_AIM OF THE EXERCISE_
Extract, exactly and without pictures, every line from the one that includes "Viewport: 430px width, 323px" through the final line of the material below.

-- Opening Marker --

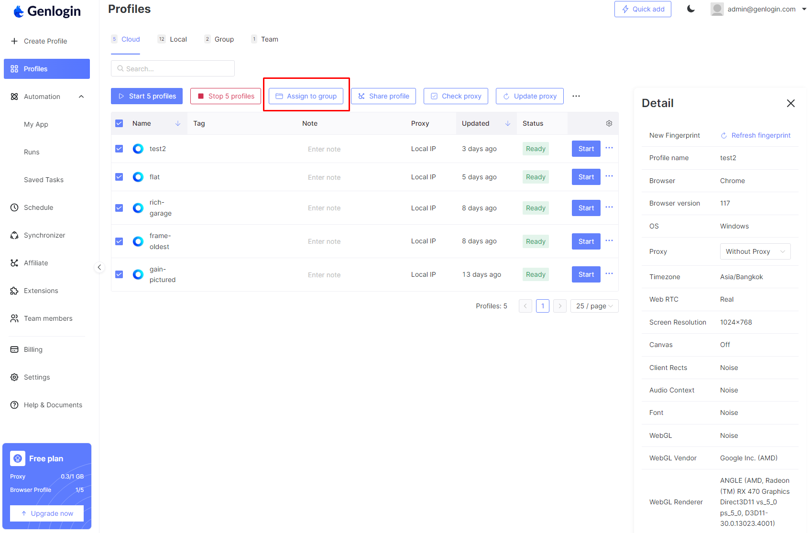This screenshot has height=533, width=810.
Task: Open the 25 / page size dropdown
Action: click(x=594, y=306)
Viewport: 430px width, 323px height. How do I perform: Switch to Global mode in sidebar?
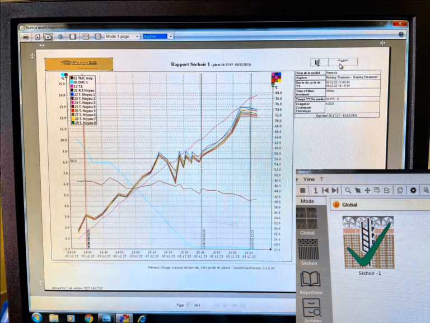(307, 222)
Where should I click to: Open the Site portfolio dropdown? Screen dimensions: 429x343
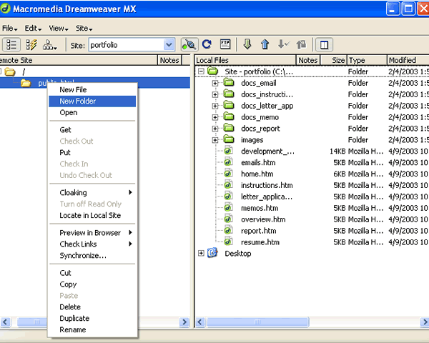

-- Closing Marker --

_OUTPUT_
Viewport: 430px width, 323px height. How do I perform: Switch to Global mode in sidebar?
(307, 222)
Where should I click to: Open the Site portfolio dropdown? Screen dimensions: 429x343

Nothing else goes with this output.